Repeat the rows below verbatim, starting with the line that contains "You are a computer-use agent. Image" and going on through the line that contains "Increase quantity of", both lines included.

— BEGIN —

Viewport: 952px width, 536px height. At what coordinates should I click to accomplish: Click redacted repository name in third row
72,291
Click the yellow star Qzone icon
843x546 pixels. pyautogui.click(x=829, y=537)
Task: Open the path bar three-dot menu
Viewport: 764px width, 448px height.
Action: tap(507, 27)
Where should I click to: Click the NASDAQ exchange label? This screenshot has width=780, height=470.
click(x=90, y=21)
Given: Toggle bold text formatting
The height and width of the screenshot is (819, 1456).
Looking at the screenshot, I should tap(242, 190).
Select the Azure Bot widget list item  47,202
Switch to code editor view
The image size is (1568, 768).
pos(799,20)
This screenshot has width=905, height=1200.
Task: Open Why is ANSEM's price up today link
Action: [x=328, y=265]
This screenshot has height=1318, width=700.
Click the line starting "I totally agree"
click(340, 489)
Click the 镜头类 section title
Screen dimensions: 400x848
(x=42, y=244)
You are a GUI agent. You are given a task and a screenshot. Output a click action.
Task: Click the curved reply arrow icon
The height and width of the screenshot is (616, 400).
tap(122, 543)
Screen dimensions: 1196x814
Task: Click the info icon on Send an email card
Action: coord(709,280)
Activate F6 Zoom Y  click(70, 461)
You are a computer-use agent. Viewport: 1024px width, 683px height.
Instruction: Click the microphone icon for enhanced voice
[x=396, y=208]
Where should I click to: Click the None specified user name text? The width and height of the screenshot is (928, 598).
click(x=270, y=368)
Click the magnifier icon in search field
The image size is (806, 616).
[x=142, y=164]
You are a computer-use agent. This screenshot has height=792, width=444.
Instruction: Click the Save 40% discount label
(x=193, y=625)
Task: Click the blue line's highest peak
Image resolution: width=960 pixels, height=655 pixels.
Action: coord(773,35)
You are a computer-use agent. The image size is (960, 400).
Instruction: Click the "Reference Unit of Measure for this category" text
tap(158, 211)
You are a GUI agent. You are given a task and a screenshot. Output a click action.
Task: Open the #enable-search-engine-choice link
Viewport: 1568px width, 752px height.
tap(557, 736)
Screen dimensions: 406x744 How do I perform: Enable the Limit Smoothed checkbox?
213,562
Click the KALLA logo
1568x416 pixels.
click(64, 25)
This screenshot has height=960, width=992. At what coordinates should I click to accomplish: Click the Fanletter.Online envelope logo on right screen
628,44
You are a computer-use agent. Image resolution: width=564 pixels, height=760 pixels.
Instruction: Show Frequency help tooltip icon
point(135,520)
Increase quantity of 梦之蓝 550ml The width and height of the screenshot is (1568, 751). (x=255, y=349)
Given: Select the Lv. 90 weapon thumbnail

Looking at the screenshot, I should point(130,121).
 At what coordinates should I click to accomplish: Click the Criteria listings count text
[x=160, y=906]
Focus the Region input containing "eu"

— END —

■ SOLVED PROBLEM
You are a computer-use agent. Image resolution: width=564 pixels, height=760 pixels.
Instruction: Show Frequency help tooltip icon
point(135,520)
Increase quantity of 梦之蓝 550ml The width and height of the screenshot is (1568, 751). (x=255, y=349)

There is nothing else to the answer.